Mais à moyen et long terme, le bombardement de l'Iran déstabiliserait encore davantage le Moyen-Orient et le système international. Peu importe l'ampleur des frappes, fussent-elles chirurgicales, le régime iranien et le gros de la population les prendraient pour une déclaration de guerre et réagiraient en conséquence. L'Iran exercerait tout d'abord des représailles en Irak, où il pourrait faire le plus de dommages, mais aussi en Afghanistan, au Liban et dans les territoires palestiniens. Il pourrait aussi commanditer des actes terroristes en dehors de la région, alors que l'Iran chiite a jusque-là essentiellement évité d'attaquer des cibles en dehors du Moyen-Orient.

Les États-Unis maintiennent un discours optimiste sur l'avenir de l'Irak, mais il y a peu de doute qu'avec le départ des troupes américaines de la région, la guerre civile larvée entre sunnites et chiites et entre Arabes et Kurdes redoublera d'intensité. L'Iran soutient déjà les chiites, mais une intervention encore plus musclée pourrait attirer une riposte de la part des pays sunnites de la région, minerait gravement ce qu'il reste de chances de pacifier ce pays et menacerait probablement la stratégie de retrait des troupes américaines prévue.

Quant à l'effet d'une attaque contre l'Iran sur la politique interne du pays, la dernière élection devrait ouvrir les yeux de ceux qui avaient encore des doutes sur la réalité de la société iranienne, beaucoup plus libérale, ouverte et séculaire que celles du Pakistan, de l'Afghanistan et de l'Arabie Saoudite. Il ne faut pas sous-estimer l'opposition iranienne, et l'Iran pourrait, un jour, devenir un allié important dans les efforts pour stabiliser l'Irak et le reste du Moyen-Orient et contrer le poids des talibans au Pakistan et en Afghanistan. Malgré le régime actuel, les perspectives d'une démocratisation véritable sont beaucoup plus grandes en Iran que dans la plupart des autres pays de la région.
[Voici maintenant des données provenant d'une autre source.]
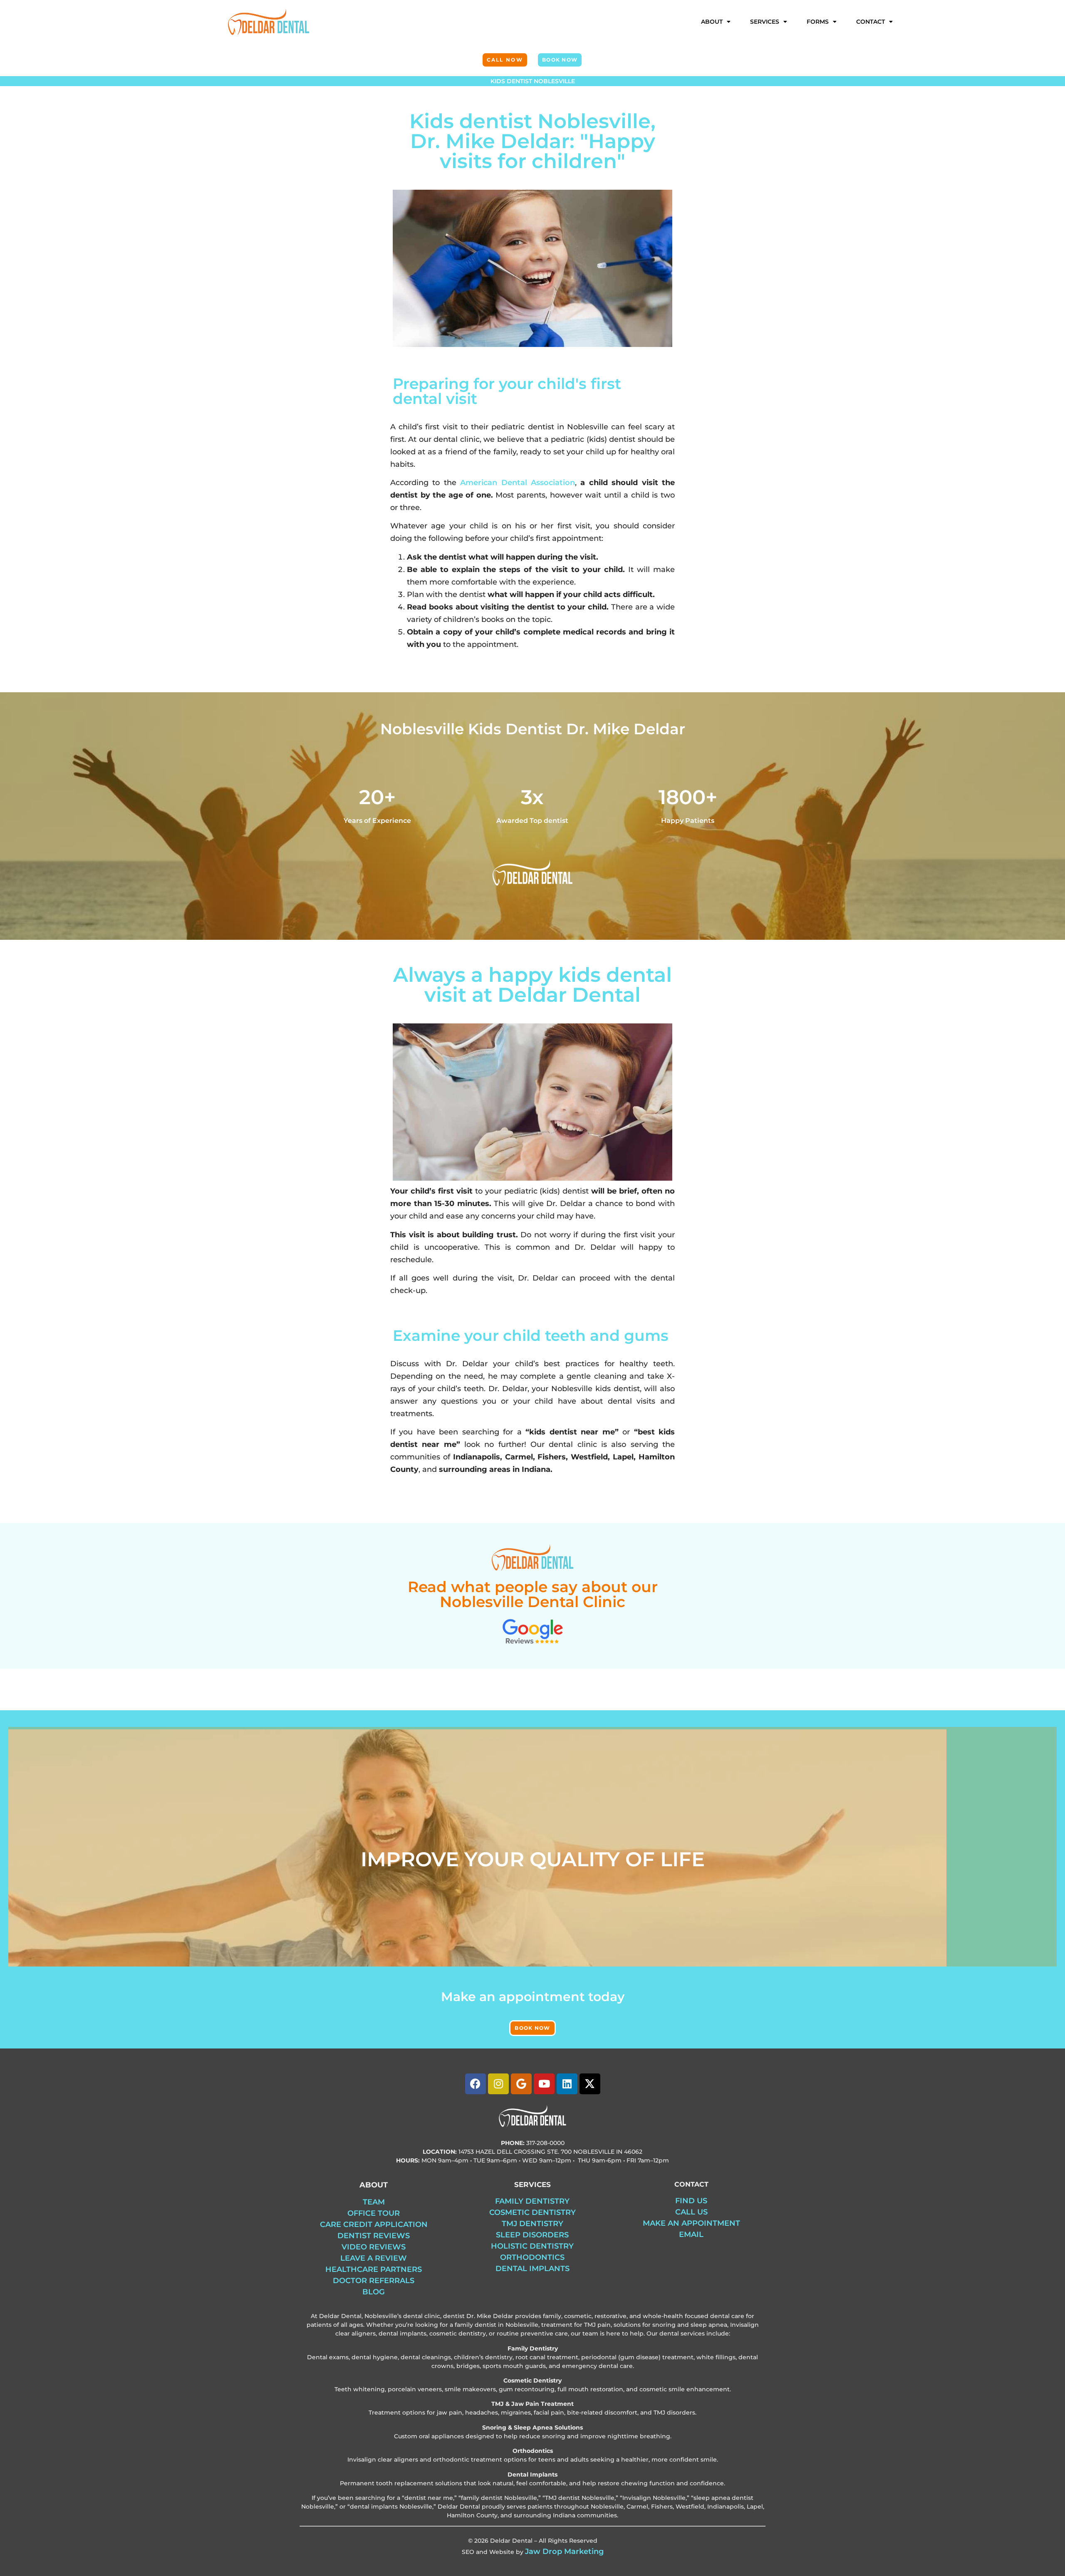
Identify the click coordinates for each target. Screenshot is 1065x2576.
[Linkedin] (567, 2083)
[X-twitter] (590, 2083)
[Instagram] (498, 2083)
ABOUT (712, 21)
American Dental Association (517, 482)
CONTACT (870, 21)
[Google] (521, 2083)
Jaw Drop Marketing (564, 2551)
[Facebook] (475, 2083)
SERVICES (764, 21)
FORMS (818, 21)
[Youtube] (544, 2083)
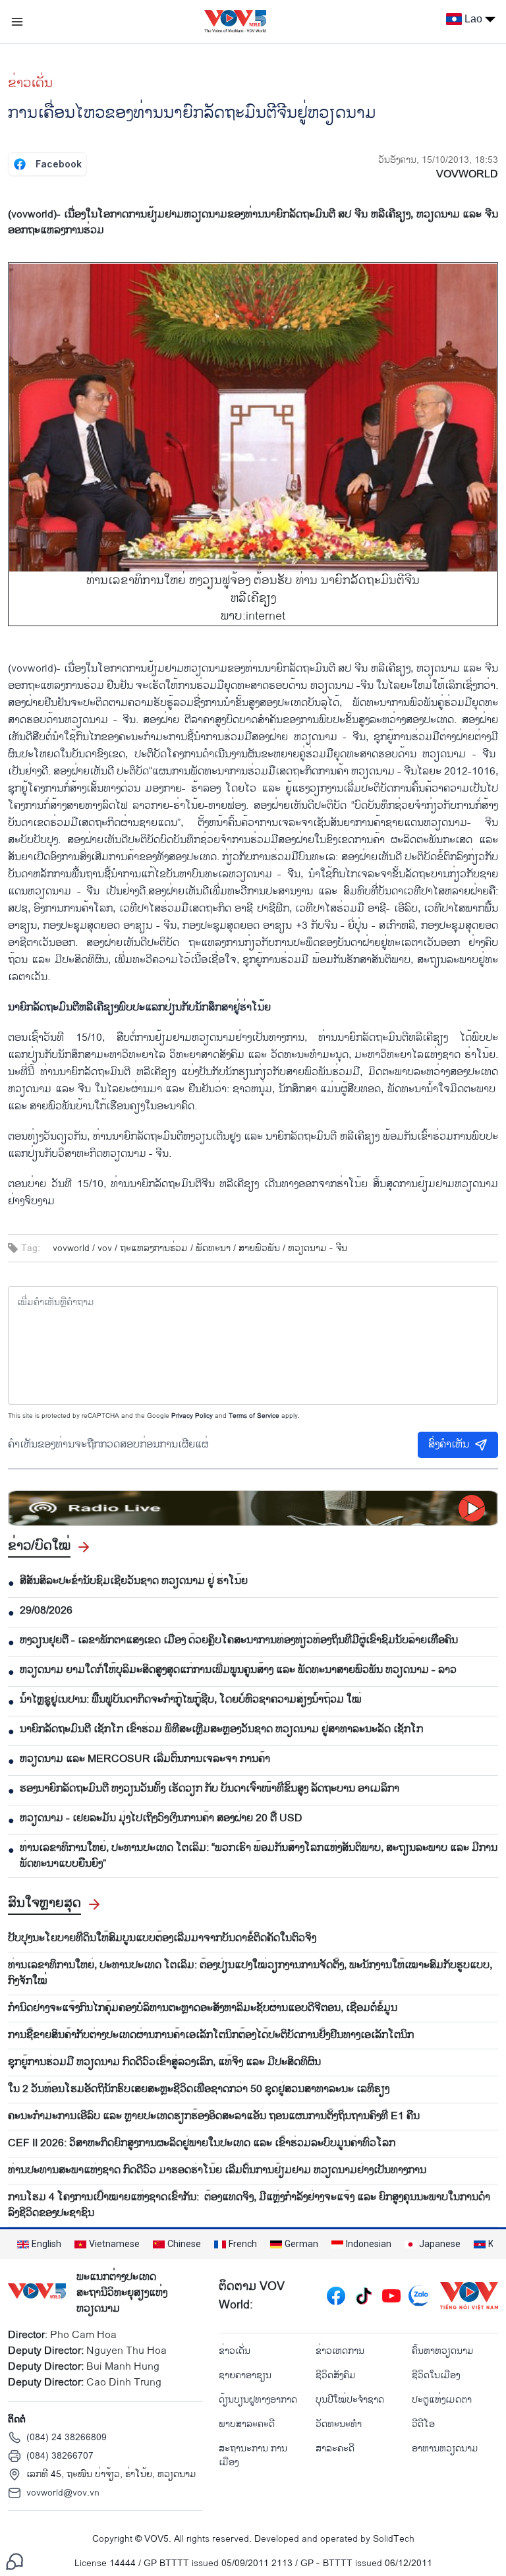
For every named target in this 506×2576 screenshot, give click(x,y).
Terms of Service (254, 1416)
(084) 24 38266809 (66, 2437)
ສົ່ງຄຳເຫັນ (448, 1444)
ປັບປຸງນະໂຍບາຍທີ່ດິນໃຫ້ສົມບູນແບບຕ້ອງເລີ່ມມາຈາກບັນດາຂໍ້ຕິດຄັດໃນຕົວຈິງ (162, 1939)
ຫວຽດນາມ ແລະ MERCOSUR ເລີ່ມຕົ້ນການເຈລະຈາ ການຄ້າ (145, 1759)
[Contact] (14, 2561)
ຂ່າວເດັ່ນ (30, 83)
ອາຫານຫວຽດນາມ (445, 2448)
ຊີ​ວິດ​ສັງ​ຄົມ (336, 2375)
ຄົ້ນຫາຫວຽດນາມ (443, 2351)
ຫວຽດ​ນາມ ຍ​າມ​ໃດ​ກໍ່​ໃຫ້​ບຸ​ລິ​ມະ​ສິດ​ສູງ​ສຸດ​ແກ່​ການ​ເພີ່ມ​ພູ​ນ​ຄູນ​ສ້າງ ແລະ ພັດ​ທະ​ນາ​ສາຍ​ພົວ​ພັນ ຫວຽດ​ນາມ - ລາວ (238, 1670)
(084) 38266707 (60, 2455)
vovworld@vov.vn (62, 2492)
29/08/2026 (46, 1611)
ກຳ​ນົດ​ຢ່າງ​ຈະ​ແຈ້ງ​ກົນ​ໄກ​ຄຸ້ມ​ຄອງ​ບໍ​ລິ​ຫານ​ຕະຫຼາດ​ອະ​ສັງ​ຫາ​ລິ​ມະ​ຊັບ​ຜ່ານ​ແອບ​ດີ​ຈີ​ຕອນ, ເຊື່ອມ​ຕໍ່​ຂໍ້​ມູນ (202, 2008)
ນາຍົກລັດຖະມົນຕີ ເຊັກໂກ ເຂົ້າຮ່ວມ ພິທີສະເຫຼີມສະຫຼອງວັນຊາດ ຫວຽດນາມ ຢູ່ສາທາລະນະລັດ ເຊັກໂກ (221, 1730)
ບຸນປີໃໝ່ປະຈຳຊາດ (350, 2399)
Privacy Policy (192, 1416)
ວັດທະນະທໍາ (339, 2424)
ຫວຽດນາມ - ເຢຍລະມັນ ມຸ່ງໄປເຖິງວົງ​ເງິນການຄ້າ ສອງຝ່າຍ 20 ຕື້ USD (161, 1819)
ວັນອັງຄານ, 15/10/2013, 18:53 (438, 160)
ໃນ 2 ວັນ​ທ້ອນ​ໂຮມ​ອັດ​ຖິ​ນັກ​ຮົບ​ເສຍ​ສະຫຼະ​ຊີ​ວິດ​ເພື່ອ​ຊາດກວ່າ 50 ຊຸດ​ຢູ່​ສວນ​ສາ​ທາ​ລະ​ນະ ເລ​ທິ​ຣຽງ (198, 2089)
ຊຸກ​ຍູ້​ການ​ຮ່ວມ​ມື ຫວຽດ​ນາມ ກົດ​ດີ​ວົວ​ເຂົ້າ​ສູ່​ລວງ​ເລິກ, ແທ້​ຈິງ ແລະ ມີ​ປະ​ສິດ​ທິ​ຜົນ (164, 2062)
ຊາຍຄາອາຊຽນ (245, 2375)
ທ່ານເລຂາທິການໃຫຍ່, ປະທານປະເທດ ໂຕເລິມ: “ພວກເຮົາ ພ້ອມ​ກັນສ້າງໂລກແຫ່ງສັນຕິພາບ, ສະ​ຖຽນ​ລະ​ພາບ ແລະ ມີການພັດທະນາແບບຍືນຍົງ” (258, 1856)
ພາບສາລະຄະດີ (247, 2424)
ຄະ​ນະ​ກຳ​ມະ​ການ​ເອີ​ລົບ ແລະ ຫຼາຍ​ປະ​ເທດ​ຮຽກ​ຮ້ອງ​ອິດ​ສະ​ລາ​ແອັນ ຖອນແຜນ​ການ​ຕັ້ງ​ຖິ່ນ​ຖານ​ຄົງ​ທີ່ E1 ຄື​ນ (214, 2116)
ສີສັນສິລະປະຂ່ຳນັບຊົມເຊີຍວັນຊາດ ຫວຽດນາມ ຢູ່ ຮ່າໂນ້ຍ (134, 1581)
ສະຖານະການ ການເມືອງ (253, 2455)
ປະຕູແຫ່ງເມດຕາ (442, 2399)
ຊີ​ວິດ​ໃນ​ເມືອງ (436, 2375)
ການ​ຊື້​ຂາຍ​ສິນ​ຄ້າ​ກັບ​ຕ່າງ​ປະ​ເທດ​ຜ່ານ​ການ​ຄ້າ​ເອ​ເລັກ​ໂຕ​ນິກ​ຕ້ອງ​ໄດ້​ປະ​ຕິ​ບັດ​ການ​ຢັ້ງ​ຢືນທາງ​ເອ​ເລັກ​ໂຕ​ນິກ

Un renforcement du régime à un moment où il perd sa légitimité serait une erreur impardonnable.

De toute manière, selon le secrétaire américain à la Défense, Robert Gates, des frappes chirurgicales ne feraient que retarder le développement de la bombe. On peut présumer que d'autres frappes seraient nécessaires ultérieurement pour essayer d'empêcher l'Iran de compléter le travail.

Bref, même s'il existe un consensus contre le développement, par l'Iran, d'une bombe atomique, bombarder l'Iran serait contraire aux intérêts de la communauté internationale, en particulier des États-Unis. Ces derniers seraient non seulement contraints à porter les énormes coûts d'une troisième guerre dans la région et à en gérer les répercussions en Irak et en Afghanistan, mais aussi pousseraient l'Iran et l'essentiel de l'Irak, avec leurs ressources, dans les bras de la Chine et de la Russie, minant encore davantage leur influence et leur crédibilité dans la région et fermant la porte à une coopération éventuelle avec l'Iran.

Ultimement, une fois passé le temps des négociations, la communauté internationale devra se contenter d'une solution plus réaliste basée sur la coopération et la dissuasion.